Activity | Write out every line from the listing below where the string "click" is found.

Source information |
*** Block opens ***

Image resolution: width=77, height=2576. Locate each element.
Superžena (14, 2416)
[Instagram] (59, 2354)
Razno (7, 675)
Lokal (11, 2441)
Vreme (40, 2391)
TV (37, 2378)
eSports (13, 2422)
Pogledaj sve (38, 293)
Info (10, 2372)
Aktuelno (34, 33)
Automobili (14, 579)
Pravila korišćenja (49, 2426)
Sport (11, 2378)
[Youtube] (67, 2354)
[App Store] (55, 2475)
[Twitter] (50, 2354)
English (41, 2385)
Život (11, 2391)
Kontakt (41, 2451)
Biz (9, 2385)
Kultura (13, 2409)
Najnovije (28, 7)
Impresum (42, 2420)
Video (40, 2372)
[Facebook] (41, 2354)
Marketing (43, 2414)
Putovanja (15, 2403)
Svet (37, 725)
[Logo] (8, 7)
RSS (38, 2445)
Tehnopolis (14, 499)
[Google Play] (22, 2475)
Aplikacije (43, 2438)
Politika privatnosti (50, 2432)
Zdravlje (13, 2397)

*** Block closes ***
*** Block opens ***

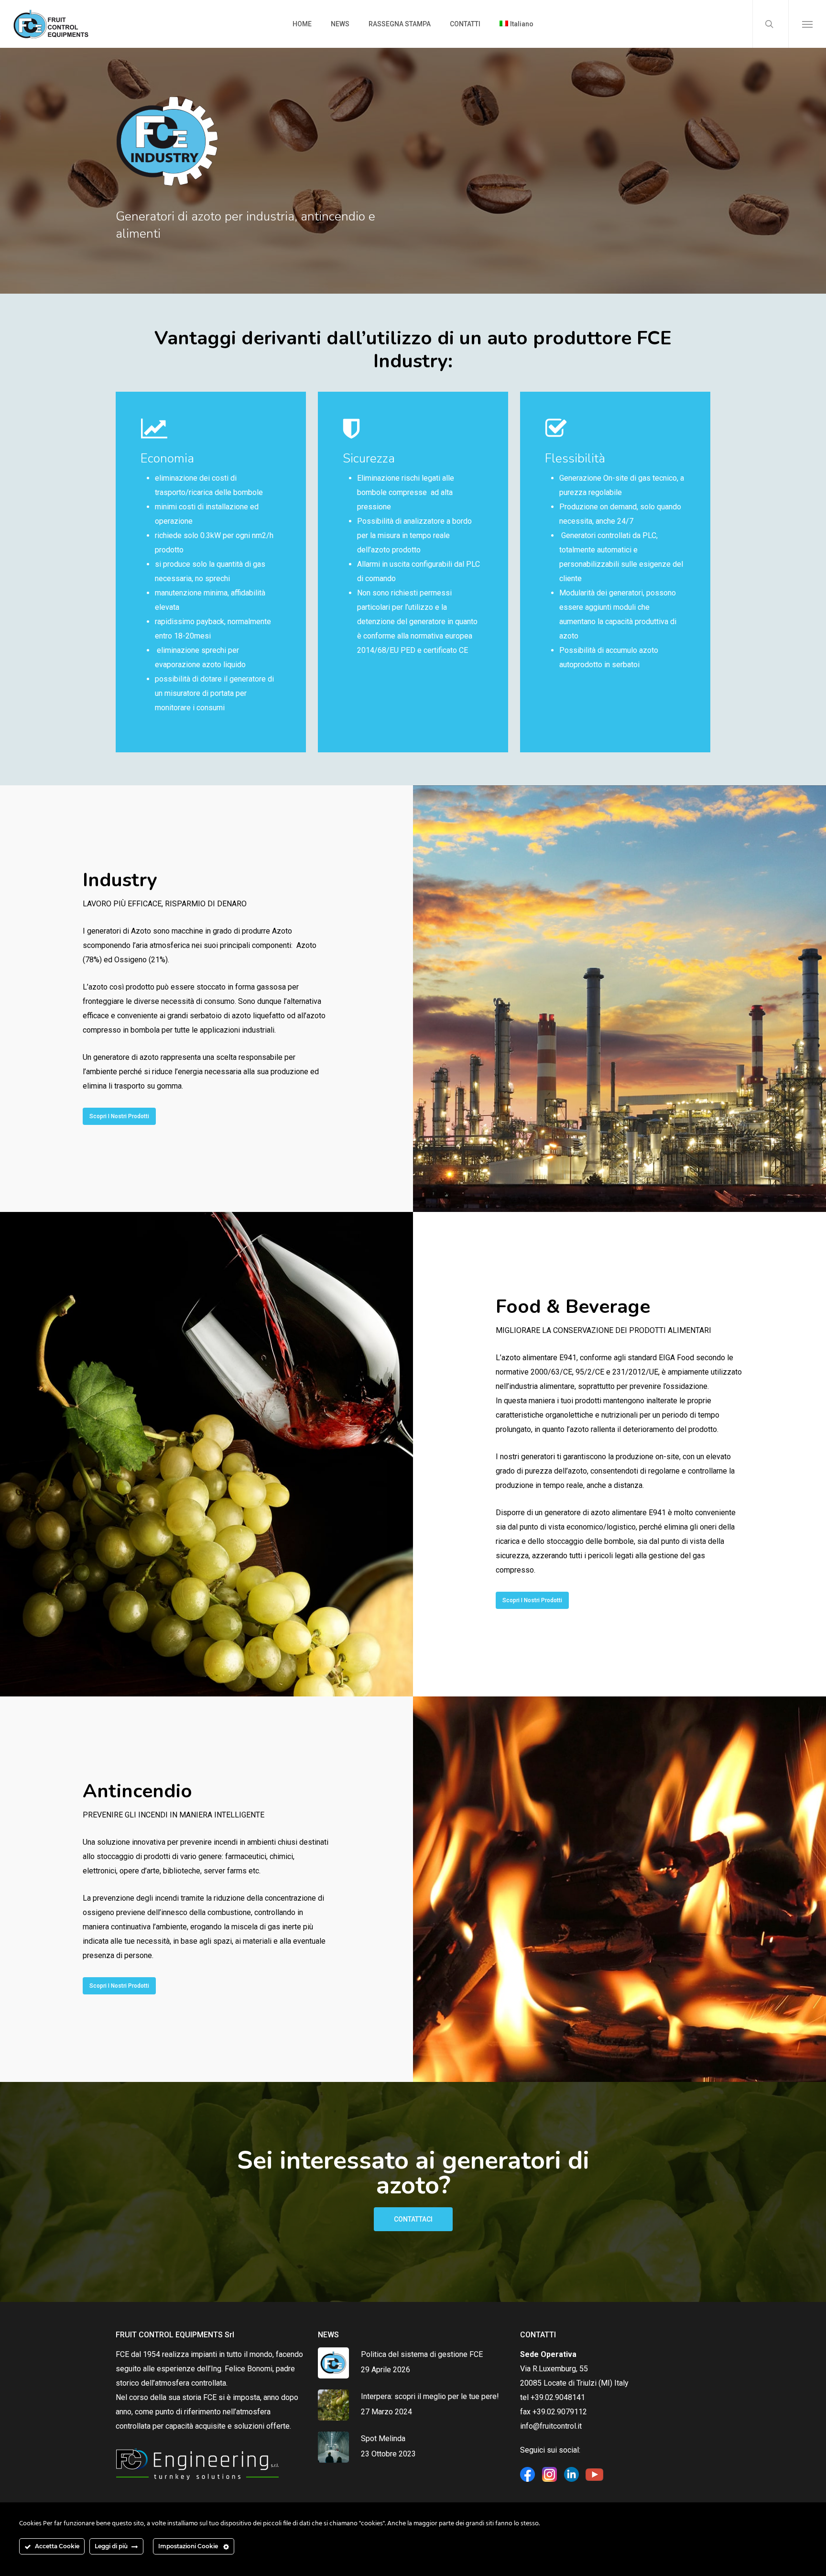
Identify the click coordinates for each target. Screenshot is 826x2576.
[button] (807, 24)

*** Block closes ***
*** Block opens ***

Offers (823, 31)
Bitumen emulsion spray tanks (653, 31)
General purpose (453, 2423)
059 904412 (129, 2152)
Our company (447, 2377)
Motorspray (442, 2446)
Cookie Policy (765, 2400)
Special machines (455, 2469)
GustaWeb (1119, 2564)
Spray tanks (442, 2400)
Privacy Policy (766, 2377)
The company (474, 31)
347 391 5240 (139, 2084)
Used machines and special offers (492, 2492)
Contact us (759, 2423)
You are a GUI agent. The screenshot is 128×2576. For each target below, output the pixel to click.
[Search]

*** Block closes ***

Problem solution |
Identify the click coordinates for each target. Screenshot is 826x2576.
You are a GUI agent. The screenshot is 128×2576. For each target below, output the pixel to click.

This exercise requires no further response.